[Saved data entries]

▼▼▼

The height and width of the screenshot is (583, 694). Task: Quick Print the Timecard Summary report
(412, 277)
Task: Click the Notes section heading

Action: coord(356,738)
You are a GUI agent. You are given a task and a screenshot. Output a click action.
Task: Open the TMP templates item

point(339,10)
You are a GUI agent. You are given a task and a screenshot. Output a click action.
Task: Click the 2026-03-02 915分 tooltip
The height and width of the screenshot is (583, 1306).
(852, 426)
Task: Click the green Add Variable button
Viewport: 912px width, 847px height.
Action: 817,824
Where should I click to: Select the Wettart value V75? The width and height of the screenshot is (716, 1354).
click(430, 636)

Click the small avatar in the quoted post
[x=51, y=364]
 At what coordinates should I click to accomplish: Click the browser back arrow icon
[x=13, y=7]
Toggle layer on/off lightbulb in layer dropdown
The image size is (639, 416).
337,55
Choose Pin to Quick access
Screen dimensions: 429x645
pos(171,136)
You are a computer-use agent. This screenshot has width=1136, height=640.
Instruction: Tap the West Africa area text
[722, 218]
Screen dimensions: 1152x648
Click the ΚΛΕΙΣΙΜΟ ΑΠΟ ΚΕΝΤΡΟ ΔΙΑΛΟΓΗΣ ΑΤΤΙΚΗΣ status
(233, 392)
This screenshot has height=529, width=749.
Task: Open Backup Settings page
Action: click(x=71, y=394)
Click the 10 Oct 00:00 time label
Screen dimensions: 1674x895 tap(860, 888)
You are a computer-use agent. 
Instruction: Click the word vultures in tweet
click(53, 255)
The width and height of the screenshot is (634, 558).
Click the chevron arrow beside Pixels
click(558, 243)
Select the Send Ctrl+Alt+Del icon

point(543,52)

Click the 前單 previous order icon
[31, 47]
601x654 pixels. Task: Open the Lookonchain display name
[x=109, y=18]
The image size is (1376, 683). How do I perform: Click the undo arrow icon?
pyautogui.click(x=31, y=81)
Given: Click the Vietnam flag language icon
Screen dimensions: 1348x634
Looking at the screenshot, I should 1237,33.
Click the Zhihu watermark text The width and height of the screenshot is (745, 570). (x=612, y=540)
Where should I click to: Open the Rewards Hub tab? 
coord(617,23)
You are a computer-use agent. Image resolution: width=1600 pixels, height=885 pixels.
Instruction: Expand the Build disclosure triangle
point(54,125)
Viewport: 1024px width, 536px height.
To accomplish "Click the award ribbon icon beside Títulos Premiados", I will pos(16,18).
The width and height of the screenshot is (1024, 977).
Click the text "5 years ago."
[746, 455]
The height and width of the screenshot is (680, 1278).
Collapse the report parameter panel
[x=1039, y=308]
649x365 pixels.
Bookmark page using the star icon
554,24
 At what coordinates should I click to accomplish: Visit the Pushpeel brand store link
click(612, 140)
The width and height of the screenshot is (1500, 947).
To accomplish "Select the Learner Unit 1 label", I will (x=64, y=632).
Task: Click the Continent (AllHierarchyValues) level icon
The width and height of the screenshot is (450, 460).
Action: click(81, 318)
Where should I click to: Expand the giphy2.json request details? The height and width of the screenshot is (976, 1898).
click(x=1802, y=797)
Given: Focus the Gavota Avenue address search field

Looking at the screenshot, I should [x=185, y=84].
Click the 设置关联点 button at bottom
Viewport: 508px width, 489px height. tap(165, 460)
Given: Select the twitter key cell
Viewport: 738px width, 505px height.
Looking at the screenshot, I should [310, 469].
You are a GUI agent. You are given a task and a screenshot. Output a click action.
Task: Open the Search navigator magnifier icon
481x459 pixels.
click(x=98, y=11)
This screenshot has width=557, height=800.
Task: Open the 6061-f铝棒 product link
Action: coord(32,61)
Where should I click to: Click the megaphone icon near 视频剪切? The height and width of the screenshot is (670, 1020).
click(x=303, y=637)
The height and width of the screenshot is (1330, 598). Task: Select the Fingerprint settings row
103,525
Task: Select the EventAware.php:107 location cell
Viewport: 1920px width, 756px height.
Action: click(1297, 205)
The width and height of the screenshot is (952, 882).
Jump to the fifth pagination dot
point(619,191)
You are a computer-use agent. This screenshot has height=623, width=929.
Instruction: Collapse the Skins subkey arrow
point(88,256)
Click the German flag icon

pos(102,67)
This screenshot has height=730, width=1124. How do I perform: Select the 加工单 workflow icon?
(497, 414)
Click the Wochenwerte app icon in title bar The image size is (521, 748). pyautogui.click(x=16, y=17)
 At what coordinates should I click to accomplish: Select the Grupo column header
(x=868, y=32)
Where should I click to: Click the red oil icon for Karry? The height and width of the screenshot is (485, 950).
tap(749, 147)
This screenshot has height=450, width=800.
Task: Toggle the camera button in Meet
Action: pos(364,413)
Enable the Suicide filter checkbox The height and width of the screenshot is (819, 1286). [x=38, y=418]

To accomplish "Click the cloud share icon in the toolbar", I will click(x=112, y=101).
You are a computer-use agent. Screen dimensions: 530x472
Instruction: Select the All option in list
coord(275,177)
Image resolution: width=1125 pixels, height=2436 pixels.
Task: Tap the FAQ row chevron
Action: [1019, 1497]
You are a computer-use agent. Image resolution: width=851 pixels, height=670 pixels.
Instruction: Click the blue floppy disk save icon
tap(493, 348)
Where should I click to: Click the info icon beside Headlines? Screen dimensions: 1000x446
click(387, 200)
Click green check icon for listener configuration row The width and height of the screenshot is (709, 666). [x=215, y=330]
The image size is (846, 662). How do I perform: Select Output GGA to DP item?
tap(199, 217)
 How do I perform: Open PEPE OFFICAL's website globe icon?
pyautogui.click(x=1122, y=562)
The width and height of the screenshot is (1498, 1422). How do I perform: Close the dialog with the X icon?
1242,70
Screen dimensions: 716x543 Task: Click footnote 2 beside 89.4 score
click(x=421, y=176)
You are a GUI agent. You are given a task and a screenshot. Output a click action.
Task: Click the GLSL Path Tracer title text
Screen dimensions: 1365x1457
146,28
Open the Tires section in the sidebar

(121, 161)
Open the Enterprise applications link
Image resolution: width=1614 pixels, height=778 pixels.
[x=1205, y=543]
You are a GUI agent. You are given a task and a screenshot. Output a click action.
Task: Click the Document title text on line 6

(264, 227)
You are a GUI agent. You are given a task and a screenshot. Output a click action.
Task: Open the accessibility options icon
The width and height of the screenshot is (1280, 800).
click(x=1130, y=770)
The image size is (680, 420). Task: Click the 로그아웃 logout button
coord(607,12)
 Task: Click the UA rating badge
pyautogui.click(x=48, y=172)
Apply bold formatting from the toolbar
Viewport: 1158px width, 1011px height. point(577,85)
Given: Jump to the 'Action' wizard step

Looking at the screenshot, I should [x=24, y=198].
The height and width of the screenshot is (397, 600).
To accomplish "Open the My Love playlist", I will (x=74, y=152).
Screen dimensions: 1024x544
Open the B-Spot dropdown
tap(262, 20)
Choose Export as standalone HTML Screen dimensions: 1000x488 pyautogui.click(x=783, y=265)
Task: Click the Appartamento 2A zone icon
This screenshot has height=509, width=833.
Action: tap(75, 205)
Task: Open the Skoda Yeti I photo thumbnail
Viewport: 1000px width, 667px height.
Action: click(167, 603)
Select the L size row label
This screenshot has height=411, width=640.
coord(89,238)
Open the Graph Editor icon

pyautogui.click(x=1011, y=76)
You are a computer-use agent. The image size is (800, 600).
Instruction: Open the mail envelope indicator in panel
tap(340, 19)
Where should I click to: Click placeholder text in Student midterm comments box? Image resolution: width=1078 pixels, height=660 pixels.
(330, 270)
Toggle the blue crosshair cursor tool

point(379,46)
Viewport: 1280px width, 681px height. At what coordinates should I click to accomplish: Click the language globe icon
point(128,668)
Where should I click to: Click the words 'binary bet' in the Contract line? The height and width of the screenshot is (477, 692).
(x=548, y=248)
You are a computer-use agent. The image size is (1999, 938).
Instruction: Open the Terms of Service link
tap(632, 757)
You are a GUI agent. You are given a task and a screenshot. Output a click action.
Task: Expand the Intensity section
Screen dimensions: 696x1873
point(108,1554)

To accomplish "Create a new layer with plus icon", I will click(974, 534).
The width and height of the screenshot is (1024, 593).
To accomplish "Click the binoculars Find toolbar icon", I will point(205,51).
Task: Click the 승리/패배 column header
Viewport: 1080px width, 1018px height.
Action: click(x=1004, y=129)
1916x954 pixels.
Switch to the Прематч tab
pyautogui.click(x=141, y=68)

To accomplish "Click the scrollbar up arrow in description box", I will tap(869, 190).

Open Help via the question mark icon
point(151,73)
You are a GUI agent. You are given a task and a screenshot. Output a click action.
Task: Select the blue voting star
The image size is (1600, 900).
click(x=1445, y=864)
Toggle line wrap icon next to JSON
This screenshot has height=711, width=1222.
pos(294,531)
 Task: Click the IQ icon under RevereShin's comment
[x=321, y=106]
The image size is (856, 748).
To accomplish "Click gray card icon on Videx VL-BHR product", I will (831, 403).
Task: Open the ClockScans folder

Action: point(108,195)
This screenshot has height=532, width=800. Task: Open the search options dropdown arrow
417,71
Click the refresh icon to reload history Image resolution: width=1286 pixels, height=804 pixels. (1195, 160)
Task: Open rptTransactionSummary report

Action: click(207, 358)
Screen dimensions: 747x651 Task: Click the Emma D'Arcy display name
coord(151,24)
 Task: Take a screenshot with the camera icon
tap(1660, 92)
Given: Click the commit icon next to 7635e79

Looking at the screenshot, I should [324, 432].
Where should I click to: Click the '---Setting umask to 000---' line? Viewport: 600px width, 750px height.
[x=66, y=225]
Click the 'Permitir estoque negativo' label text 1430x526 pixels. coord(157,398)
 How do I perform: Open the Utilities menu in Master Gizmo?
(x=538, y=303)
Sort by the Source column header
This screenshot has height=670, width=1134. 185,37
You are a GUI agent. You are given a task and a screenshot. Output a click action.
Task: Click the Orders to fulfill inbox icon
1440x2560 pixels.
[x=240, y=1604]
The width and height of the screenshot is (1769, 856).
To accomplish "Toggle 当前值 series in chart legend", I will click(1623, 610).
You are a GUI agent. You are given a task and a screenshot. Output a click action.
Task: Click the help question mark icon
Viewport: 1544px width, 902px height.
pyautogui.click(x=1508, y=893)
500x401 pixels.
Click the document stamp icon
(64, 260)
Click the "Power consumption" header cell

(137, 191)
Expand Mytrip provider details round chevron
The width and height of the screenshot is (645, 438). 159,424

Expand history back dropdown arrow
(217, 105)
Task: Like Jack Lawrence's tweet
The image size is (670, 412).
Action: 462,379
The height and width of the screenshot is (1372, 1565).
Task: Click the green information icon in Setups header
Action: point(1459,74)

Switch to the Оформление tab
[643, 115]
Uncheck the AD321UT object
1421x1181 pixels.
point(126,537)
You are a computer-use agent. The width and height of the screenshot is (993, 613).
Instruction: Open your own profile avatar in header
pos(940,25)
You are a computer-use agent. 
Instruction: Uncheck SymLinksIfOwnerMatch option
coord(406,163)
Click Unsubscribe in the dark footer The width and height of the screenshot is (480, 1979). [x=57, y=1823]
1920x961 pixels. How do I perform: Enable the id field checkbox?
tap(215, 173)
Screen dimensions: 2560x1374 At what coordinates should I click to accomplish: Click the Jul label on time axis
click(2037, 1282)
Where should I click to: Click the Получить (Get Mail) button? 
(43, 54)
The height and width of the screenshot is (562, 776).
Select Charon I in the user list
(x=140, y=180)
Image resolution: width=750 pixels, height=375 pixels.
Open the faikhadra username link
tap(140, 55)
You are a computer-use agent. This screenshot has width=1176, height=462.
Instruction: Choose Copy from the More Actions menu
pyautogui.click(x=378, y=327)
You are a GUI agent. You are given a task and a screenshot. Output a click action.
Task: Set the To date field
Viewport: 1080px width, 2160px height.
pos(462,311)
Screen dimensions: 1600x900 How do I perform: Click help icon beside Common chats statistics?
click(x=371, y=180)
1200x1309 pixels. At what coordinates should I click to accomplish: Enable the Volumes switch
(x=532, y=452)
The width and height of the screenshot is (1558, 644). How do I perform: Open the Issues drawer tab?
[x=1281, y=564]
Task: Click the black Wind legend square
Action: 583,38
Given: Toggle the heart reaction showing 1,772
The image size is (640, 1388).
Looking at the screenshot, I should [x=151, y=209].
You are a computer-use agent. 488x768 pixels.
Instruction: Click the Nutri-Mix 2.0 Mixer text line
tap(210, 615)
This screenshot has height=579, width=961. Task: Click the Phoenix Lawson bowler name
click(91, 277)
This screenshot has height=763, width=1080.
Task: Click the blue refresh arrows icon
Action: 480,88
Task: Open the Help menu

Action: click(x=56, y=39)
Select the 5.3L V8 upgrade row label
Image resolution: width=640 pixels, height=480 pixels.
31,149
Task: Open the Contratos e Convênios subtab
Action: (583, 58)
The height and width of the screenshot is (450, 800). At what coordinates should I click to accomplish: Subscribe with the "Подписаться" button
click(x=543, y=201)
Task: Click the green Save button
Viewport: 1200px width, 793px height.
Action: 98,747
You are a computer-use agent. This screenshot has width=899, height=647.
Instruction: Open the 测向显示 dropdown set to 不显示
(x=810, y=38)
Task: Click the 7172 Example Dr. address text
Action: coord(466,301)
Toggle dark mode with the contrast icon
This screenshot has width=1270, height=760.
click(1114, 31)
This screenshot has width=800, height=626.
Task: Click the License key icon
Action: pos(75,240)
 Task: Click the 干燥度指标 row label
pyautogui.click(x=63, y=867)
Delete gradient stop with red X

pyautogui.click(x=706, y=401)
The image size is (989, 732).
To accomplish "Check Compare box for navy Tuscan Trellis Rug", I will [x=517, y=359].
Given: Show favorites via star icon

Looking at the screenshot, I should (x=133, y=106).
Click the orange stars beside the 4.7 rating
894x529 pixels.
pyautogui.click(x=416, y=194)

▲▲▲

Directions
Go through the records above and, whenever a line includes the word "dark", copy it.

Output for this task
Click Unsubscribe in the dark footer The width and height of the screenshot is (480, 1979). [x=57, y=1823]
Toggle dark mode with the contrast icon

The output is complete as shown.